▶ **EXERCISE REQUIREMENTS**
Each line from the one that has "Given: Click the authenticity QR code" through the final line of the listing is to be written out exactly, and no other line is.

▶ **INFORMATION**
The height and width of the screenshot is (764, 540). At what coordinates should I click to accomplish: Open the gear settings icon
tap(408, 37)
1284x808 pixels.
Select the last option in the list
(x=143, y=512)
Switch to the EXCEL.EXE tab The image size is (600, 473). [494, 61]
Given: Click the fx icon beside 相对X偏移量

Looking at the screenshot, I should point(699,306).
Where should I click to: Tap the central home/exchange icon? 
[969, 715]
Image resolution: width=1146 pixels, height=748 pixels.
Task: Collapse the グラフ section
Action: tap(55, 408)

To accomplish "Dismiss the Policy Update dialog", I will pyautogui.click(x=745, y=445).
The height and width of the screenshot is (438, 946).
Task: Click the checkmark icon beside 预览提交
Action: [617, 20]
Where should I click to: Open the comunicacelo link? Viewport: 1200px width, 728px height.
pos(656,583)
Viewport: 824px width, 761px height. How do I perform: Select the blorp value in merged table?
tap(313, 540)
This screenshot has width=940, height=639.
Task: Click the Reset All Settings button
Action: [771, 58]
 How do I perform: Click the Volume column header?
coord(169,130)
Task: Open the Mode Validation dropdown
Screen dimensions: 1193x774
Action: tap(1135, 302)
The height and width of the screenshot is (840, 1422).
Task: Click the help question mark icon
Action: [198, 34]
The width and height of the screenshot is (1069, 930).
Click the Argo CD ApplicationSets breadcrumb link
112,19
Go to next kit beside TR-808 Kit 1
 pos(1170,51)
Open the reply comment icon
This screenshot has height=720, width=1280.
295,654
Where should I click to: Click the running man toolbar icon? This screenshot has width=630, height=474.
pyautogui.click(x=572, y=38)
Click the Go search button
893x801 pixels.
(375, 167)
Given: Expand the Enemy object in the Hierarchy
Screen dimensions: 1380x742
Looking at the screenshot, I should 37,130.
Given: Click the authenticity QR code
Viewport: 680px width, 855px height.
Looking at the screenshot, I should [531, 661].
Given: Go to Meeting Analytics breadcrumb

▶ **OUTPUT FOR THIS EXERCISE**
Given: Click the authenticity QR code
Viewport: 680px width, 855px height.
Looking at the screenshot, I should [531, 661].
Given: Go to Meeting Analytics breadcrumb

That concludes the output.